Work order:
From the line containing "is (2324, 1592)." down to the line containing "Click the pencil edit icon" in the records below, reproduce every line exactly, ends included, and omit all others.

________

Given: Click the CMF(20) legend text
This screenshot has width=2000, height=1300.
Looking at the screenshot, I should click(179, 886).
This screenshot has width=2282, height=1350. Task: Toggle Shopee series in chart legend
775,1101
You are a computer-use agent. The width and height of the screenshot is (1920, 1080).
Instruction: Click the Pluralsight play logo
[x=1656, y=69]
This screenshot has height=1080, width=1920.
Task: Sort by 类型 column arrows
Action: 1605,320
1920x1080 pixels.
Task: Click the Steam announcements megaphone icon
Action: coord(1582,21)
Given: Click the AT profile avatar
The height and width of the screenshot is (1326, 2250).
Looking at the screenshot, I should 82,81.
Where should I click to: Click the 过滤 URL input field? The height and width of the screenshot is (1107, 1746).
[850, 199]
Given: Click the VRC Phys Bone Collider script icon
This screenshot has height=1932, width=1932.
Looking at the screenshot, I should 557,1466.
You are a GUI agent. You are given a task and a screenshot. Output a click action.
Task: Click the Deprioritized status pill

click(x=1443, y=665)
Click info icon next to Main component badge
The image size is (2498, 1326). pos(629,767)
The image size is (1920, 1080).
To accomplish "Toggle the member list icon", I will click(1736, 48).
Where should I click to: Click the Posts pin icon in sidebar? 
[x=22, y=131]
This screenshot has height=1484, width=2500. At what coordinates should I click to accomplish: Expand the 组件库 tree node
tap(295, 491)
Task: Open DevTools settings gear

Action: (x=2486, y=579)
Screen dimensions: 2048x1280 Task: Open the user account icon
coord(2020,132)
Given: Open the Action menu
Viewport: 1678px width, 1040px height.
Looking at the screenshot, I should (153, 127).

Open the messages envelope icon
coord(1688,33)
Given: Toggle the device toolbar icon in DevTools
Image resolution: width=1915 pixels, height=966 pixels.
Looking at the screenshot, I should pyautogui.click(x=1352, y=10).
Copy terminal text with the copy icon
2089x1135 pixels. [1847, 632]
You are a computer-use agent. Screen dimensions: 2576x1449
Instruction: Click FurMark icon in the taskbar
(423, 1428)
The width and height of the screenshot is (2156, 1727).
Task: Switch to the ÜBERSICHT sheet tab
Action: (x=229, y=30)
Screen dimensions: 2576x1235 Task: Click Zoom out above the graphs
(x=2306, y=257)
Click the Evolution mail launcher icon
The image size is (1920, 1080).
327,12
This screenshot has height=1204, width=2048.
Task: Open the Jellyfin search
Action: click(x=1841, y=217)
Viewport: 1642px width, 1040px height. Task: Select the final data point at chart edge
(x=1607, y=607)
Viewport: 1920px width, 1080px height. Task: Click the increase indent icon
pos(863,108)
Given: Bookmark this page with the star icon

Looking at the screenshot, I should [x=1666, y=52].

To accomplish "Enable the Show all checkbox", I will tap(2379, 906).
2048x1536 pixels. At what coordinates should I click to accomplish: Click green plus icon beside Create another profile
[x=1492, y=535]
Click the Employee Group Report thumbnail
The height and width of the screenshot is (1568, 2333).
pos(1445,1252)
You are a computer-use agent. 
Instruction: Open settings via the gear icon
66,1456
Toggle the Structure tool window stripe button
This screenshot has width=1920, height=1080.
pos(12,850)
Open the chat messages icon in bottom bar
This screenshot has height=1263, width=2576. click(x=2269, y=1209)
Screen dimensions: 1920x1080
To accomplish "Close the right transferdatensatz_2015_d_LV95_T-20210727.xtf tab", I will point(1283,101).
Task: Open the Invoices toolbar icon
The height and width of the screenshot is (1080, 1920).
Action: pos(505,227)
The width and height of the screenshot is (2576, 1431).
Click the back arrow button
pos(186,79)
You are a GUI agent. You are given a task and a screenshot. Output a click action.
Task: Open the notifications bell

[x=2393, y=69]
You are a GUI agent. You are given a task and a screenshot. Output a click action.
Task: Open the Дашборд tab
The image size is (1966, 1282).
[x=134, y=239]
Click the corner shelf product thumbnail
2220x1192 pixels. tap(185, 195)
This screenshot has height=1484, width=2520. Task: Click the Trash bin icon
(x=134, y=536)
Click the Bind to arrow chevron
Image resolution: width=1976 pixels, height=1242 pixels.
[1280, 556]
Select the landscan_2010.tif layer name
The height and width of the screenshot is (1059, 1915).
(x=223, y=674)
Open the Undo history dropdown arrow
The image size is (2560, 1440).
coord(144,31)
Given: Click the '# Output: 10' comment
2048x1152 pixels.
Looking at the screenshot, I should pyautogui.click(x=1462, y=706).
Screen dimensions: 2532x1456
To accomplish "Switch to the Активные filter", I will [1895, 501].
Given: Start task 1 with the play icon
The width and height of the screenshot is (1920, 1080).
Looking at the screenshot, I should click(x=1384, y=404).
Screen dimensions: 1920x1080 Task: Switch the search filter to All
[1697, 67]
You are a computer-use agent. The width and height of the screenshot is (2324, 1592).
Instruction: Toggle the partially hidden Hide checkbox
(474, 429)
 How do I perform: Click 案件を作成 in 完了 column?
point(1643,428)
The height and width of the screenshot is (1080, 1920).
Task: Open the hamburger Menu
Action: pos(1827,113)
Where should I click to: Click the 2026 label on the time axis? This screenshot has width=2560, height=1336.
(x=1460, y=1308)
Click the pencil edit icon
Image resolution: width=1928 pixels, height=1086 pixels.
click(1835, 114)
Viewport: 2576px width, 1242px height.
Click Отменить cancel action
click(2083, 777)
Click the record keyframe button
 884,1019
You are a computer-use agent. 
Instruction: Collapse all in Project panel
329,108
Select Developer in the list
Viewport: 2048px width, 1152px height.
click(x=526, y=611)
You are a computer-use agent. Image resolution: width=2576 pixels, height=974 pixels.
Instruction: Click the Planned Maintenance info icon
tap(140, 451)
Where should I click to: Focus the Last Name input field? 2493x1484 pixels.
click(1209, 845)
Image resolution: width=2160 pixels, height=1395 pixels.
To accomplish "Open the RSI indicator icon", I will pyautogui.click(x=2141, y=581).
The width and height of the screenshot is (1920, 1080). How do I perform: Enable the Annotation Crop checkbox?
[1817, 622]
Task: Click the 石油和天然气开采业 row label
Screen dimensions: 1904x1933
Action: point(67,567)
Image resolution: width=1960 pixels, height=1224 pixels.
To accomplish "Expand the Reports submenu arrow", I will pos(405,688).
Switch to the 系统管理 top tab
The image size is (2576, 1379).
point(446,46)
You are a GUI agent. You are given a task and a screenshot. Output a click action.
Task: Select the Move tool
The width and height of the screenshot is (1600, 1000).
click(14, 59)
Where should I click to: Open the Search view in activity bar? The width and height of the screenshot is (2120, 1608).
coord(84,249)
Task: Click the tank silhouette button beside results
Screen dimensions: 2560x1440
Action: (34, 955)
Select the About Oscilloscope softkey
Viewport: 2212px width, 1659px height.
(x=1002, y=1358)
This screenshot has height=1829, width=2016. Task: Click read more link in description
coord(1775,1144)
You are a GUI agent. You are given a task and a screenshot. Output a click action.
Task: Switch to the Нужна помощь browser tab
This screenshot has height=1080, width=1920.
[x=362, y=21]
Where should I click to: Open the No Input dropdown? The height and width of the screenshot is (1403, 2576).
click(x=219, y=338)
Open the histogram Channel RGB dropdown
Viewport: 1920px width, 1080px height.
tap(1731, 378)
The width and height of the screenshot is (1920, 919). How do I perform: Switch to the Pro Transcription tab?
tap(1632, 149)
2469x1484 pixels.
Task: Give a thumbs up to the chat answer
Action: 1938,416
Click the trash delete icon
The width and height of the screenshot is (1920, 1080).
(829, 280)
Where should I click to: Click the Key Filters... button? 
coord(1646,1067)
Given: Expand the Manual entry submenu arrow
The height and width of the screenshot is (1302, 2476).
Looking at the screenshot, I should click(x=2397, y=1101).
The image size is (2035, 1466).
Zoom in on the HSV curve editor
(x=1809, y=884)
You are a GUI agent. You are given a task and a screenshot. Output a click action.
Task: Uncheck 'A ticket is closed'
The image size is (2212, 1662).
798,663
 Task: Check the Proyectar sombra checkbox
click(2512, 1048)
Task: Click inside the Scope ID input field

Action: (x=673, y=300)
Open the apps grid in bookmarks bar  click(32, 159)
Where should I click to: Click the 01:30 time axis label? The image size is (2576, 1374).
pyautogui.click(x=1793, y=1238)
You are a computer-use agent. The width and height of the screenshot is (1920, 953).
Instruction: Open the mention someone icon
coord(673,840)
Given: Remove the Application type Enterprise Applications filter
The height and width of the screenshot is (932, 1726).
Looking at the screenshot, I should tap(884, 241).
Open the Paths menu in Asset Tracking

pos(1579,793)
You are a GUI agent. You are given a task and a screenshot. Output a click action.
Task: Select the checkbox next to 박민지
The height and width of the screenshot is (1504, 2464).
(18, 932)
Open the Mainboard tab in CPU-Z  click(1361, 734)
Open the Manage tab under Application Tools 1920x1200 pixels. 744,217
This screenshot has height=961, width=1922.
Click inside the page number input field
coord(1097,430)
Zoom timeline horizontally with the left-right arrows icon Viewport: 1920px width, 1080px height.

________

Written solution:
You are a computer-use agent. The width and height of the screenshot is (2324, 1592).
Instruction: Toggle the partially hidden Hide checkbox
(474, 429)
 How do I perform: Click 案件を作成 in 完了 column?
point(1643,428)
The height and width of the screenshot is (1080, 1920).
Task: Open the hamburger Menu
Action: pos(1827,113)
Where should I click to: Click the 2026 label on the time axis? This screenshot has width=2560, height=1336.
(x=1460, y=1308)
Click the pencil edit icon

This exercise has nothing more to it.